[[ RECORDS FOR PROCESSING, beginning ]]

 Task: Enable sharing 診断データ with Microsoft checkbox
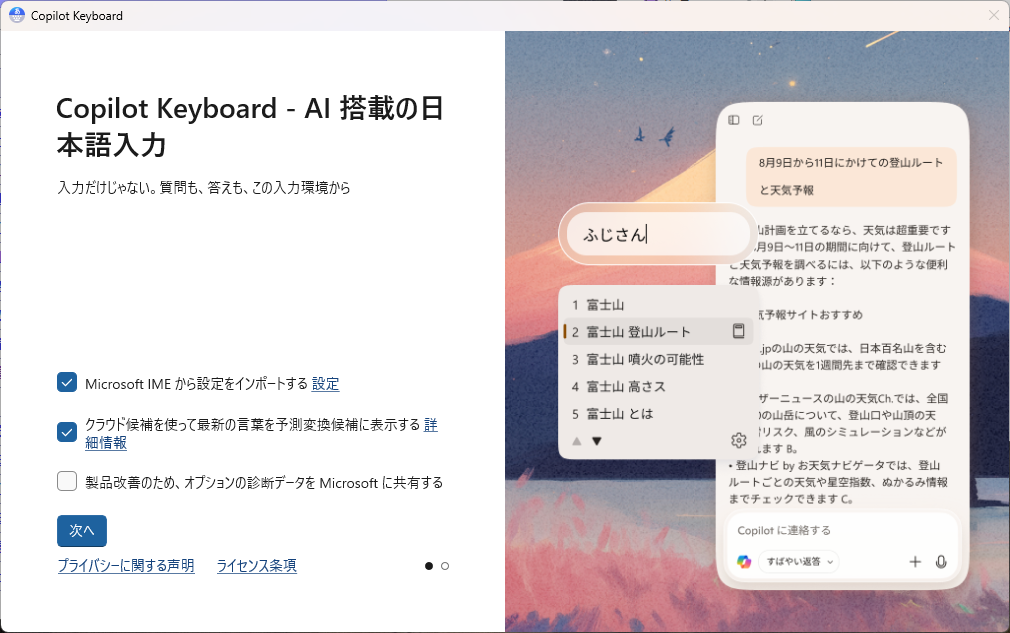click(x=67, y=481)
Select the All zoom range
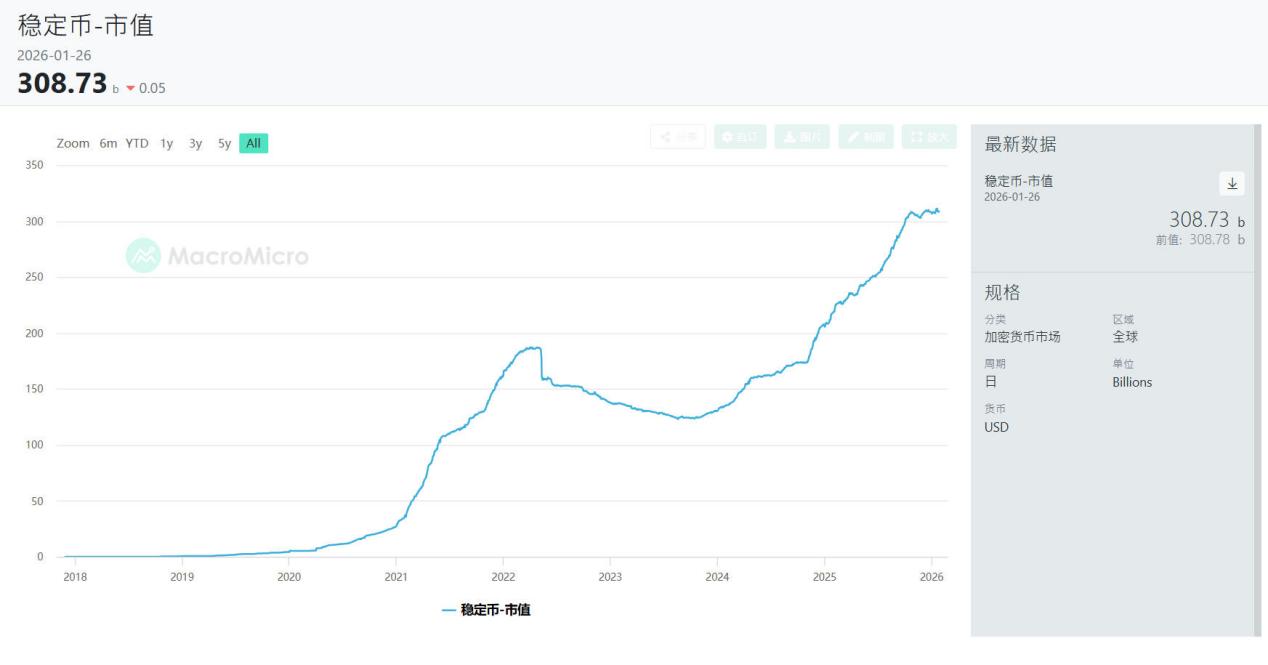The width and height of the screenshot is (1268, 665). (x=254, y=144)
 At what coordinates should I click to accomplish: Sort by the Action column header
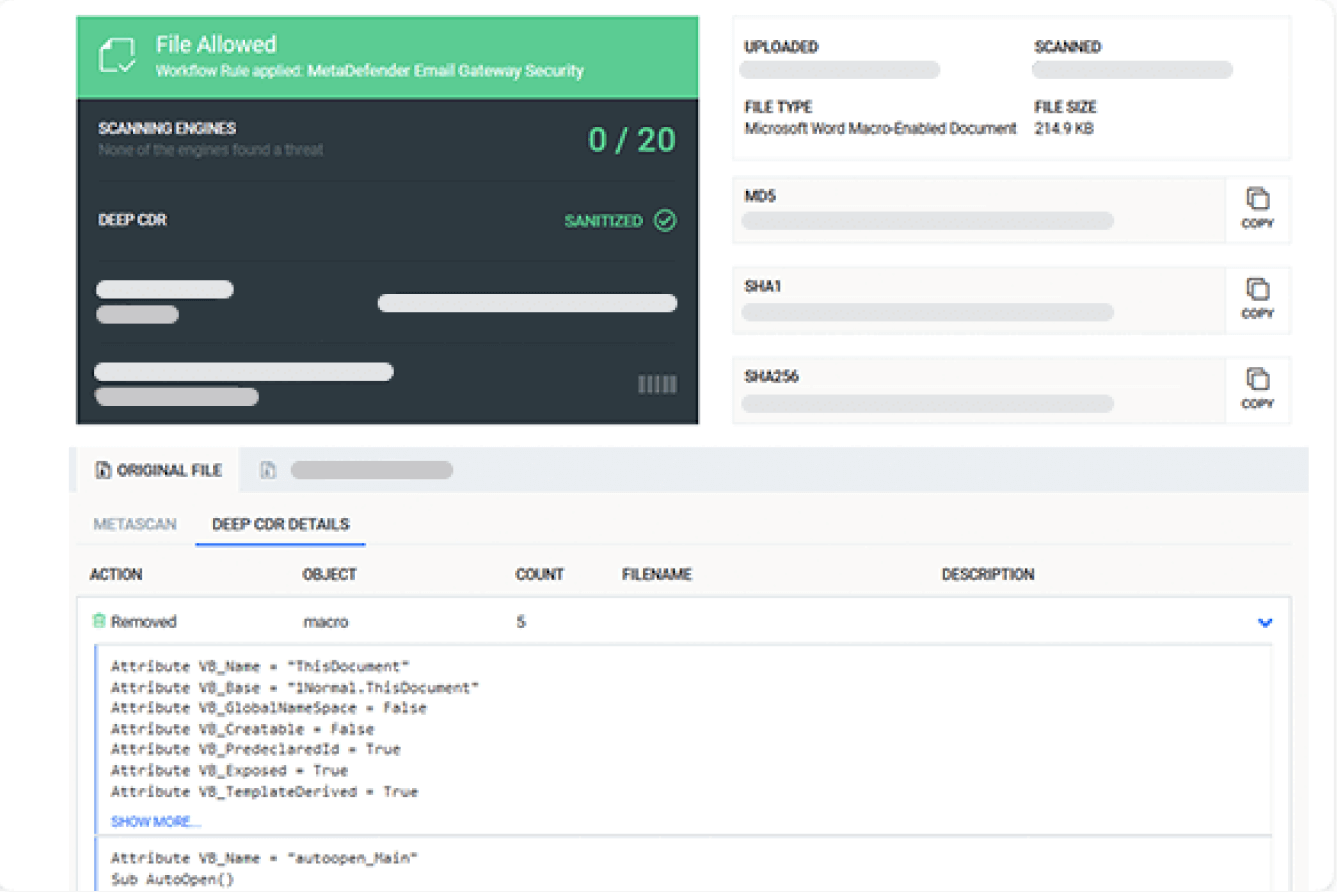point(116,574)

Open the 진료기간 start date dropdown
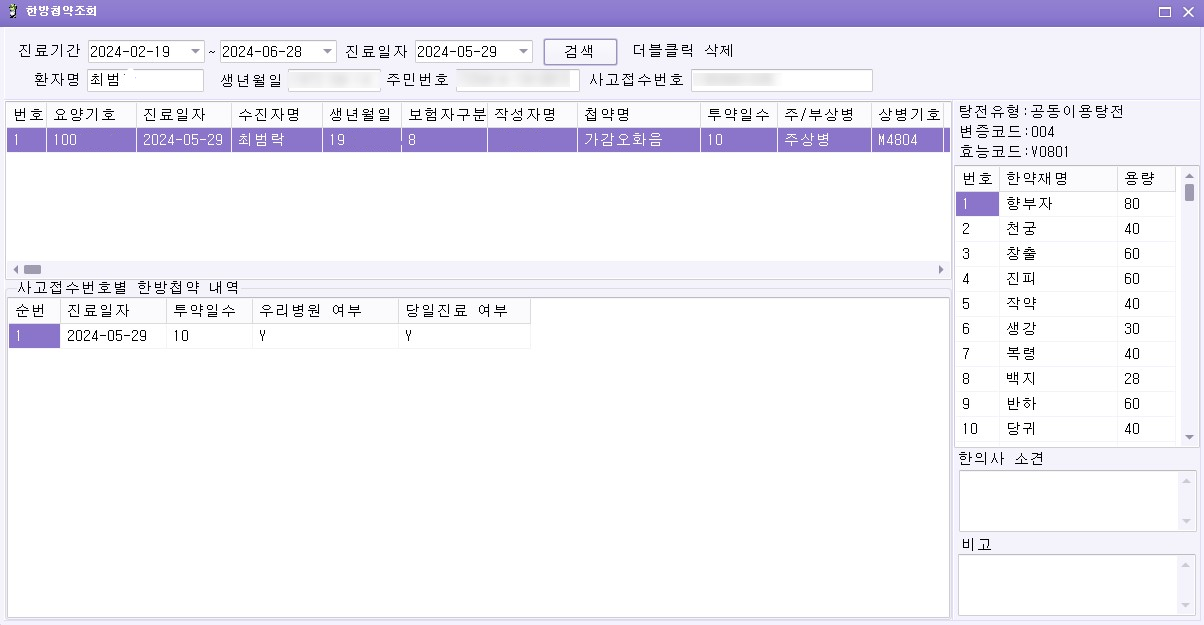(195, 52)
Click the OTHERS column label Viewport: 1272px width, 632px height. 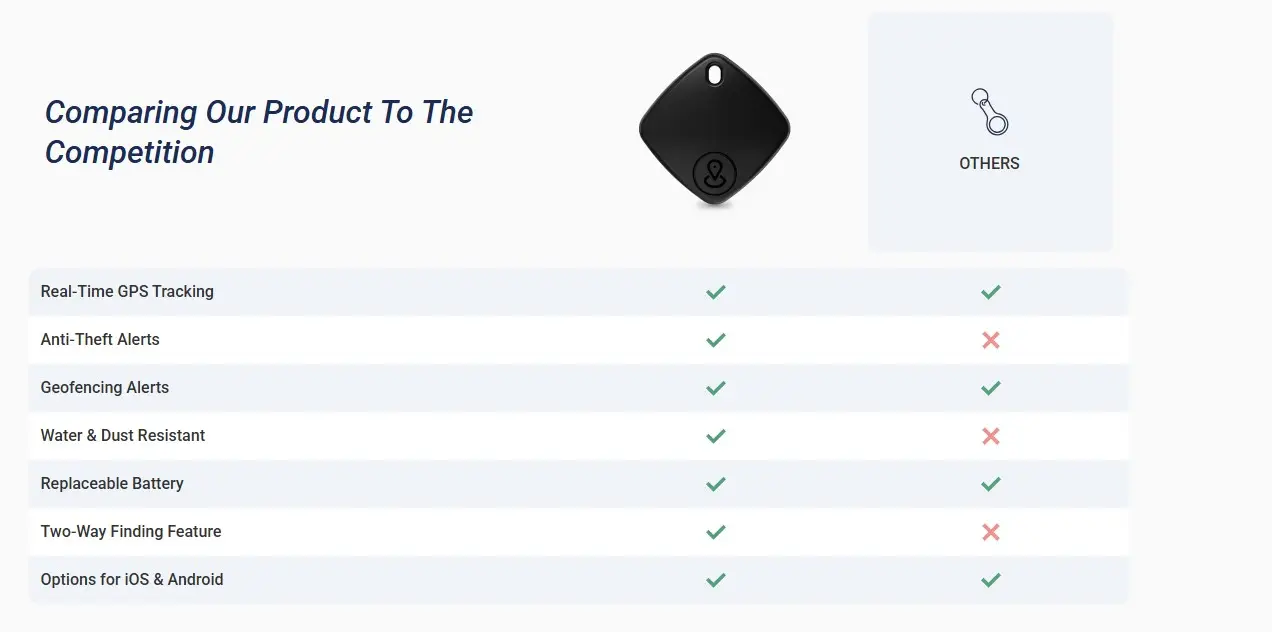point(989,163)
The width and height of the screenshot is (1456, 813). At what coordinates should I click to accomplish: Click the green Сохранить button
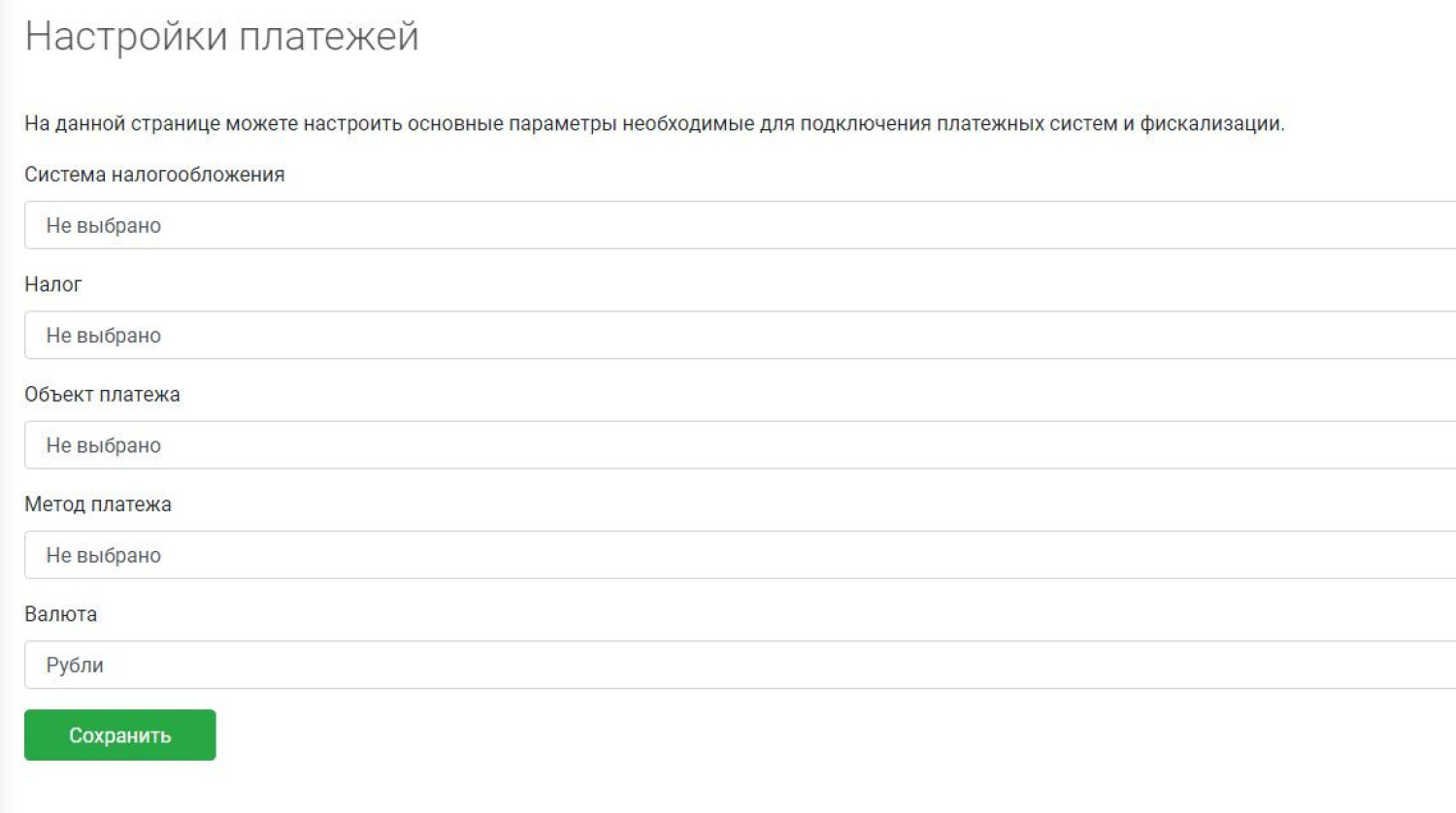tap(119, 735)
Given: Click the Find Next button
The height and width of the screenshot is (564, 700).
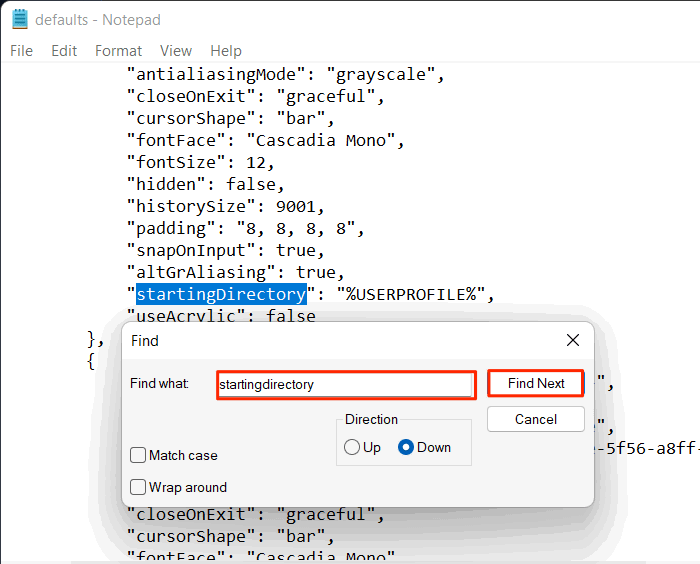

[[ RECORDS FOR PROCESSING, end ]]

▸ **WHAT NEEDS TO BE DONE**
Starting with the line that contains "Given: Click the Find Next button", repeat each line exactly through the last line of the data above, and nothing more; the pictures stay out.

▸ **RESPONSE TO THIS TASK**
Given: Click the Find Next button
The height and width of the screenshot is (564, 700).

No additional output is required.